In short, indies are back to being indies again.

But why have older audiences, the core audience for the subtle stuff, abandoned the Oscar bait movie? Is it a question of recent releases being underwhelming, folks looking for escapist flicks given the bleak economic times or is something else at play?

Monday, June 8, 2009

The Missing Brad & Austin

It's Murphy's Law that everything that can go wrong, will, right? Well today, in between working the day job, I was planning a quick trip to the post office to toss my scripts in the ring for the Austin Screenwriting Contest. (Today was their deadline.) I've missed every other contest this year being focused on producing the crazy Bollywood movie but this year I'd love to go to Austin and it seemed like a good idea to enter something never know.

I don't know why Austin is so old fashioned, but you can't do an online submission. They make you print pages, three hole punch, fasten and stand in line at a brick and mortar post office! I guess I wasn't aware of how out of practice I was at this job until today.

It's partially my fault. I doubled my workload, deciding I might as well submit a new script in addition to the old problem child screenplay that I've rewritten so much I no longer have perspective on. More than anything, I'm curious to see how "new script" fares and since Austin now offers notes on second round scripts I figured it couldn't hurt to see what their readers think... in the unlikely event that it advances.

Submitting two scripts meant more time spent collating, three hole punching, filling out application forms, attaching checks, writing synopses, but with an iron like will I did it. And then at the point when all I had to do was fasten those suckers, drop them in an envelope and send the whole hulking package to Texas... I realized a brad was missing.

Okay. Don't panic. I'm in the greatest city on earth. I'm sure I can find a box of brads/ fasteners, right? I tried a nearby Office Depot which yes! had fasteners but it was one box of the sad, tiny, one inch ones. I toyed with the idea of trying to use one of these but it looked ridiculous, didn't hold the pages properly and would probably just enrage the poor Austin reader who would be being deluged with a bunch of last minute scripts.

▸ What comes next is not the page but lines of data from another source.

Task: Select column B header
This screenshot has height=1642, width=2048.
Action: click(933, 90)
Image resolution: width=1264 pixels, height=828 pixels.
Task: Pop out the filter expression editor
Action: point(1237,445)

Having no luck with the generic office store I figured I'd try the specialty shop...the Drama Bookshop which BTW sells a great collection of books on film, theater and acting. Unfortunately when I asked about brads, the guy at the register looked at me like I was speaking in iambic pentameter. One of the old timers came out of the back eventually and said, "Yeah, I remember when we used to sell those," and then shrugged an "I have no idea who still sells those things." I felt like the last, obsolete screenwriter in New York City.

Still I became aware of the fact that I was in a shop with actors in New York! Maybe I'd find someone flipping through their "Ugly Betty" or "Law and Order" episode. I figured I could tell them my plight, appeal to their sympathy or simply, if worse came to worse, overpower them, swipe the single brad and sprint to the post office. No such luck. The shop was full of theater people.

Thinking I'd have to head all the way back to Brooklyn, I lucked out and found the missing brad on the floor of my car. Oh happy accident... I headed to a Chelsea post office figuring it might be quieter than Midtown but everyone and their mama was mailing out stuff. It felt like I stood in line forever but the relief when the lady took my envelope and gave me my delivery confirmation... joy unimaginable.

And on my way out of the post office, I saw a guy with bedhead hair in a plaid shirt and shorts, hustling to the double doors, his face streaked with a purple bruise. I looked down at the brown, padded envelope in his hand and saw the first line of the address scrawled on it...Austin Film Festival. I couldn't help but wonder what gave him the bruise...perhaps he'd taken a nasty tumble onto his three hole punch(?)

The point is even though I hardly ever enter contests, a couple of the brass rings like Austin I love, because they remind you you're part of the screenwriting community. Check out the message boards around submission and notification dates and there's kinship in commiserating and congratulating...You get a big fat reminder you're not alone in a line of work that can often be so lonesome. I think that's a pretty neat prize.